Enacted in 2011 after AOC convened a workgroup of local taxing district representatives, Deferred Billing Credits (DBC) provide the county assessor with the authority to, at their discretion, issue a DBC to taxpayers when the tax assessment is appealed and the dollar amount in dispute exceeds $1 million. The assessor is allowed to provide DBC in any amount deemed necessary to address the risk presented by an appeal. The issuance of a DBC mitigates the risk to the county tax collector, and in effect local taxing districts, from being required to refund taxes previously collected, with 12 percent interest in instances where final resolution of appeal results in a refund of taxes paid. When a DBC has been issued, the taxpayer is not required to pay taxes extended equal to amount of the deferred billing credit. If final resolution of appeal results in taxes being owed by the property owner, taxes are due within 45 days following the date on which the county assessor mails the notice of tax due. Taxes paid within 45 days of notice are payable without interest and after application of the three percent discount for prompt payment. Interest charge and collected on delinquent property taxes accrues at the rate of one and one-third percent per month (ORS 311.505). Refund interest paid accrues at a rate of one percent per month (ORS 311.812).

After the Comcast central assessment appeals extended for years, a flaw in current law was exposed. A taxpayer-appellant has free use of the money otherwise to be paid in taxes to extend the life of appeals.

On May 11th, the House Revenue Committee sent to the House floor “do pass” House Bill (HB) 2407A, intended to correct the flaw.

The bill would eliminate deferred billing credit statutory language following its effective date. (DBCs issued before the effective date of measure are unaffected by changes in measure). HB 2407A would allow the county assessor to issue a potential refund credit in instances where DBCs are allowed under current law.
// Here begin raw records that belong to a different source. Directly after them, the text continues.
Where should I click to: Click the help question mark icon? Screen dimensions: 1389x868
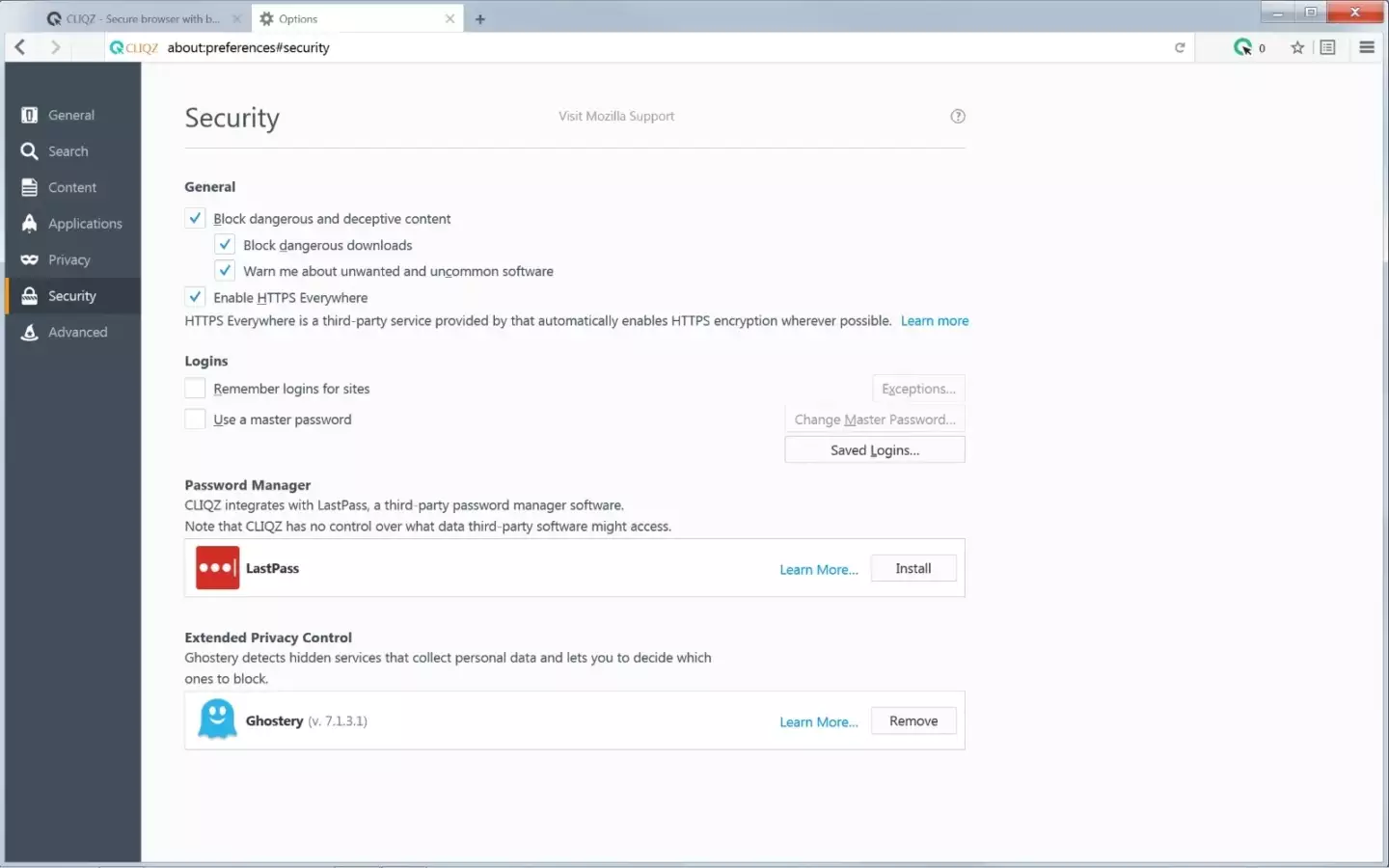958,117
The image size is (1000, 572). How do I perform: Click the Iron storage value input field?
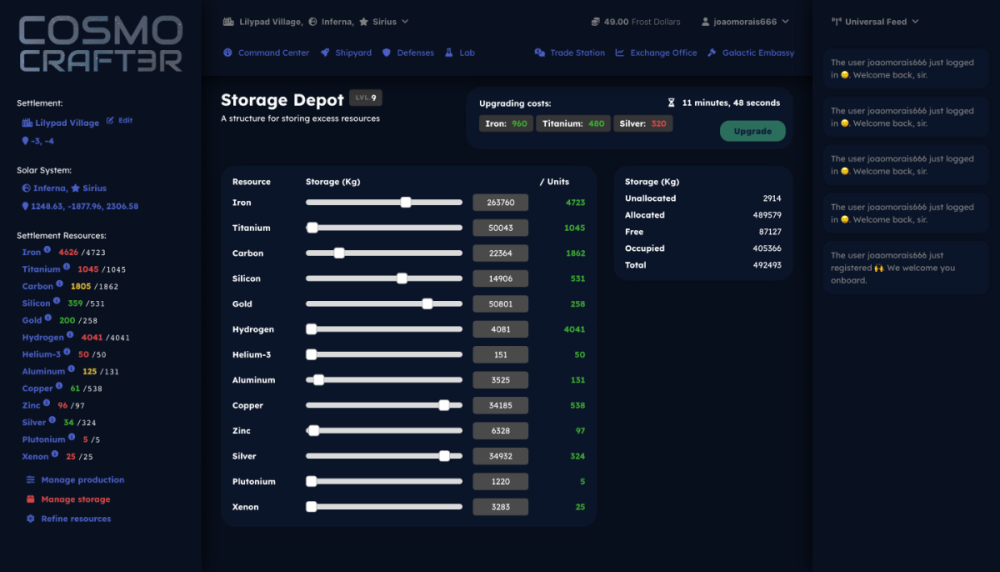[x=500, y=202]
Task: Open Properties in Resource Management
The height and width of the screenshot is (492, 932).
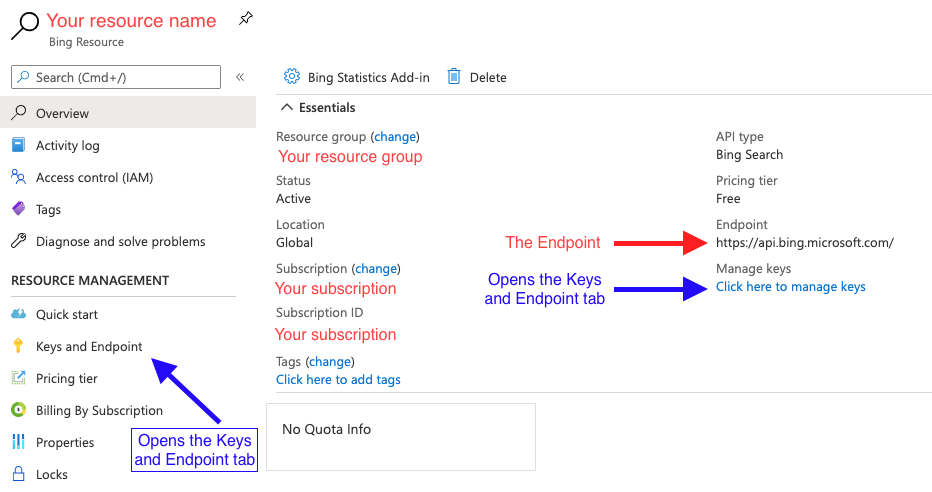Action: click(x=65, y=443)
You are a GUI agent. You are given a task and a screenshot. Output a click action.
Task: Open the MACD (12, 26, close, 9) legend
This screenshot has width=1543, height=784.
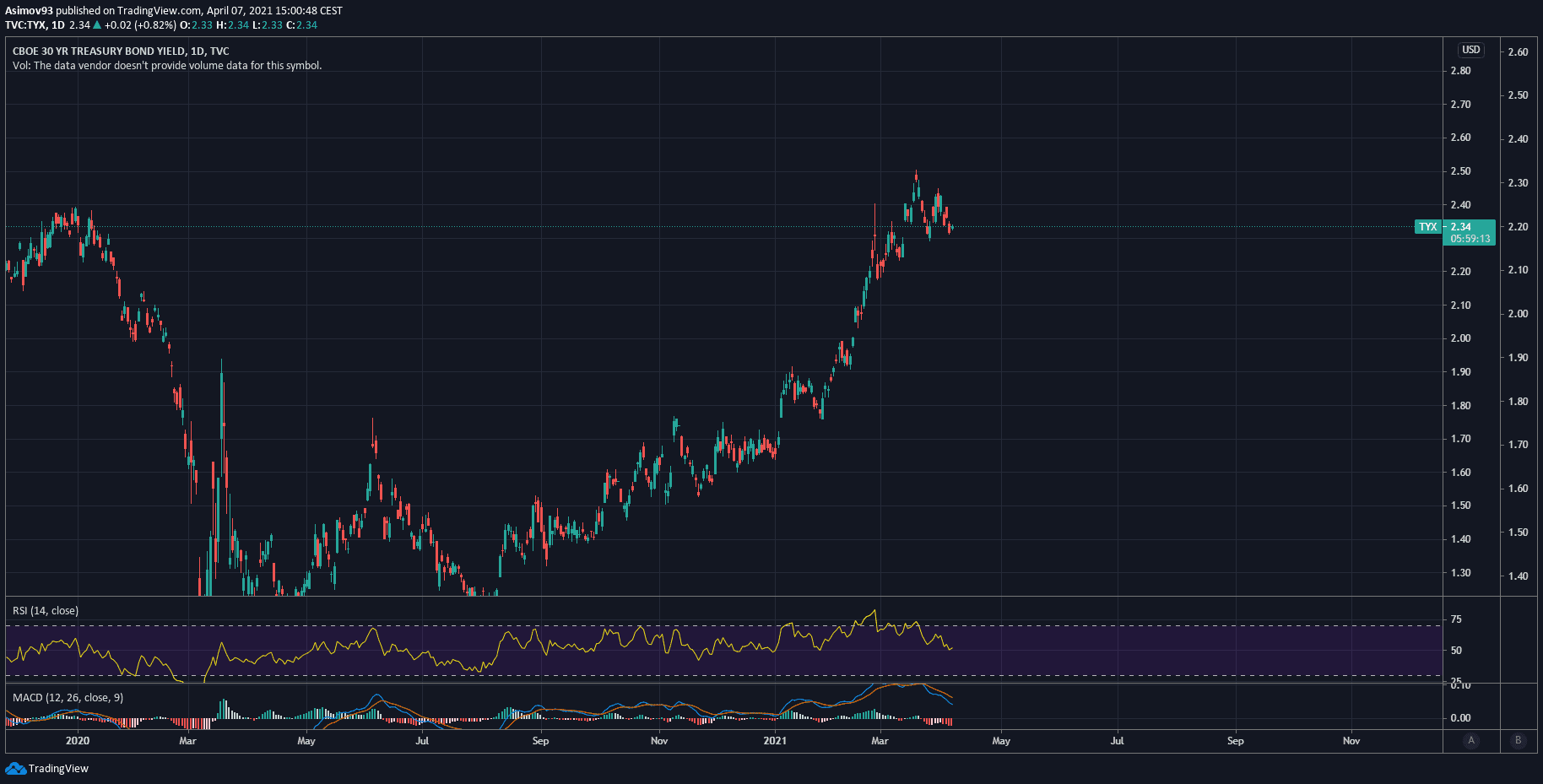(68, 698)
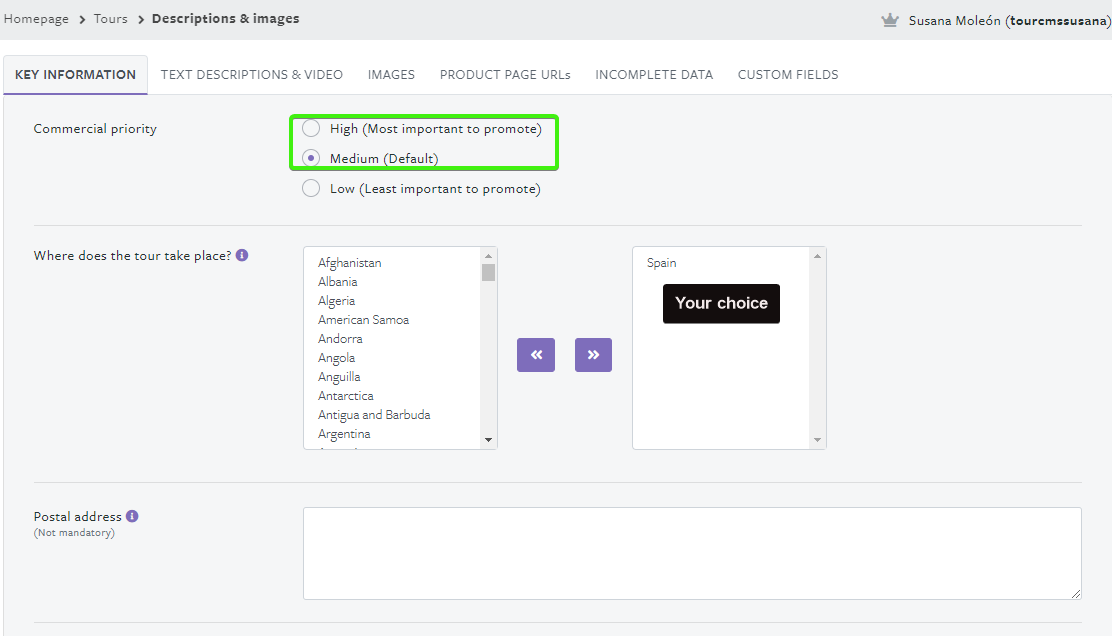Open the TEXT DESCRIPTIONS & VIDEO tab
Viewport: 1112px width, 636px height.
(x=251, y=74)
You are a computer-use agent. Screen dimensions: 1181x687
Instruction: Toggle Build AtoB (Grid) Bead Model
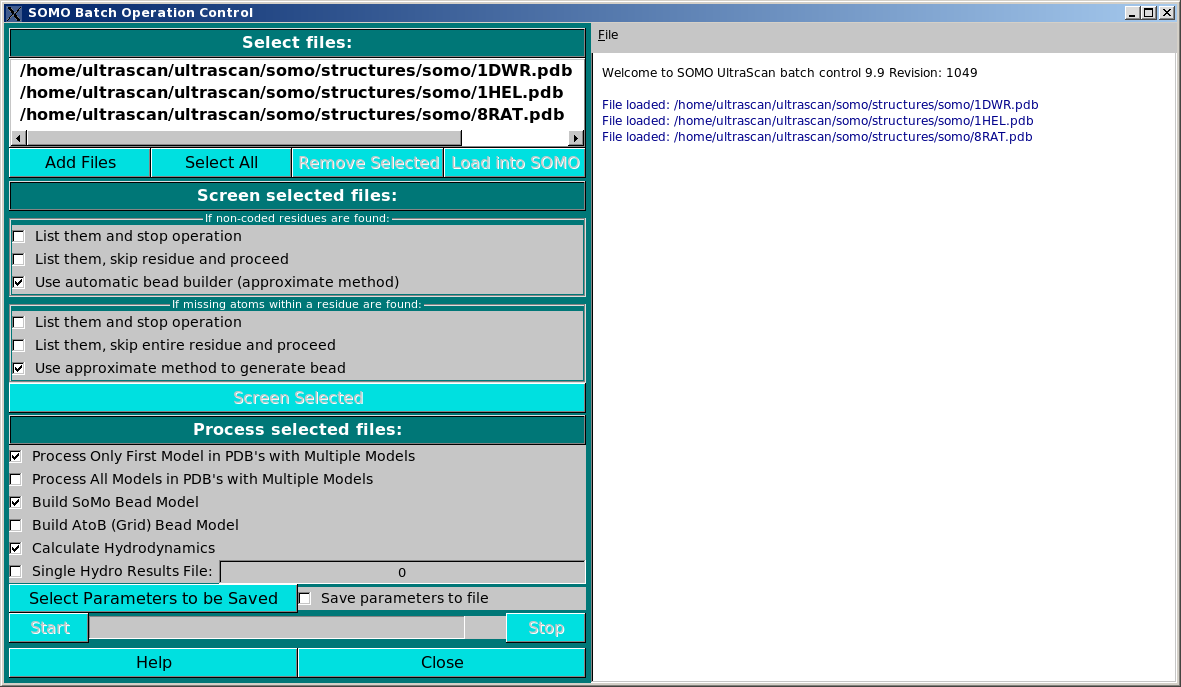15,525
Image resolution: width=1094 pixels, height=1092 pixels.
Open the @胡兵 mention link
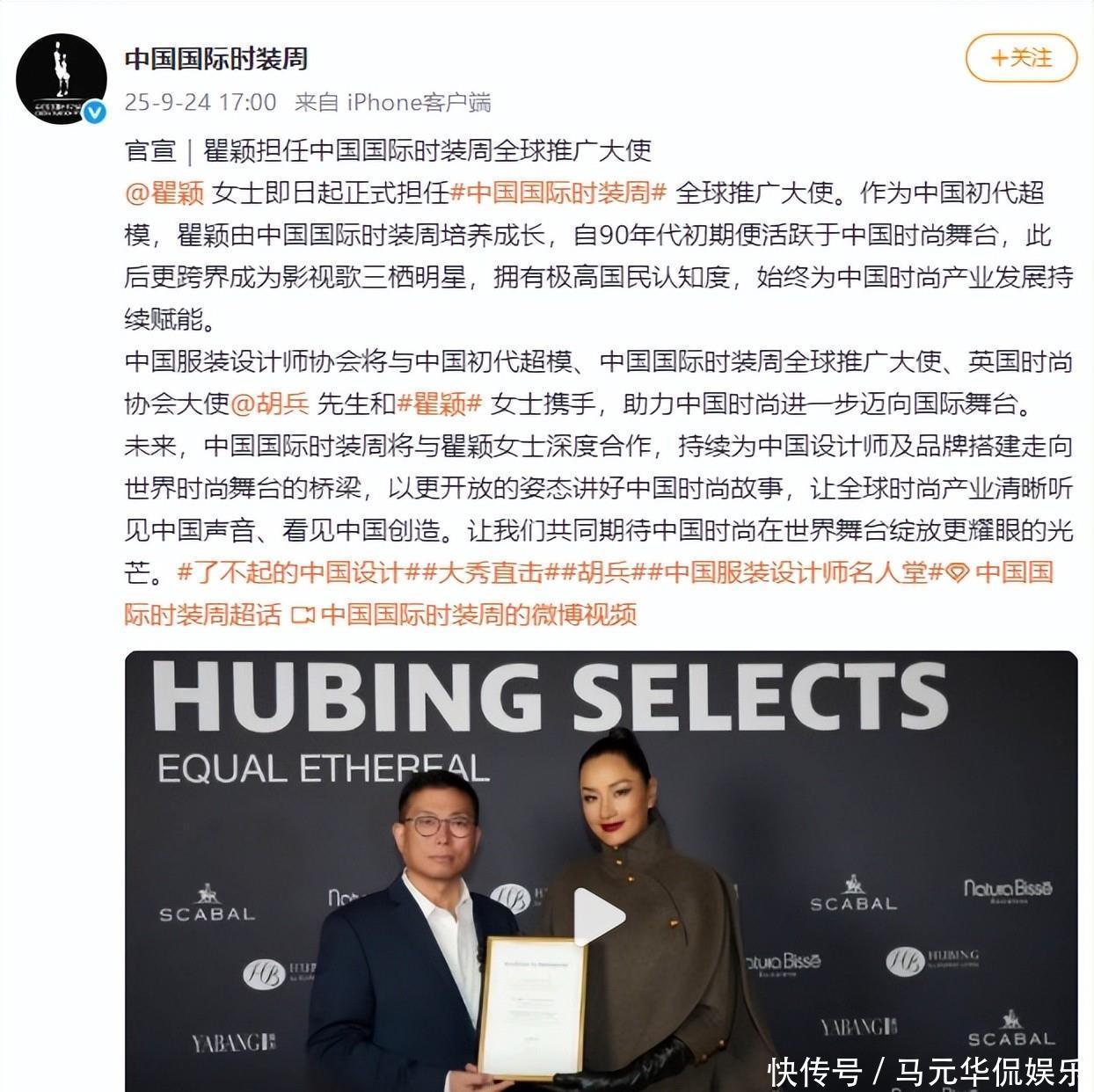pyautogui.click(x=269, y=404)
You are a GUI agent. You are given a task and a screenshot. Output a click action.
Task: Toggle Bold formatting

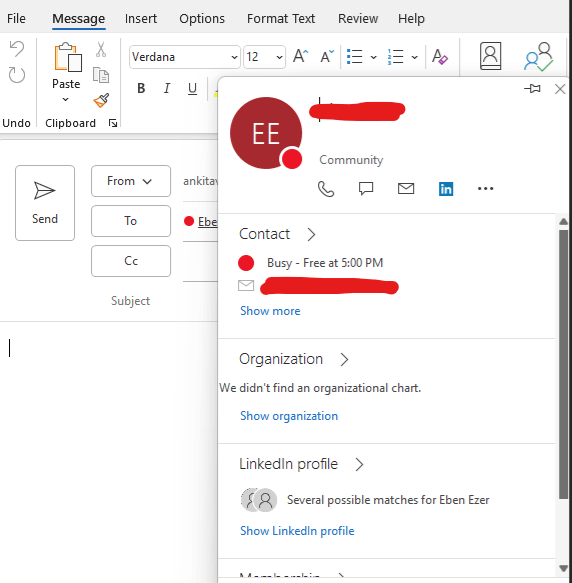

It would require the taxpayer to pay the amount of taxes included in the potential refund credit. Upon issuance of the potential refund credit, the county treasurer would withhold the amount of taxes included in the potential refund credit and deposit withheld amounts in an investment pool or any other investment account. The county treasurer would have to provide for proper accounting of any interest accruing on the withheld amount. Upon final resolution of the appeal to which the potential refund credit relates, the amount withheld and interest accrued would be refunded to taxpayer or deposited into the unsegregated tax collections account depending upon the outcome of the appeal. The bill would eliminate the assessor’s quarterly reporting of DBCs, but require the assessor to annually report potential refund credits.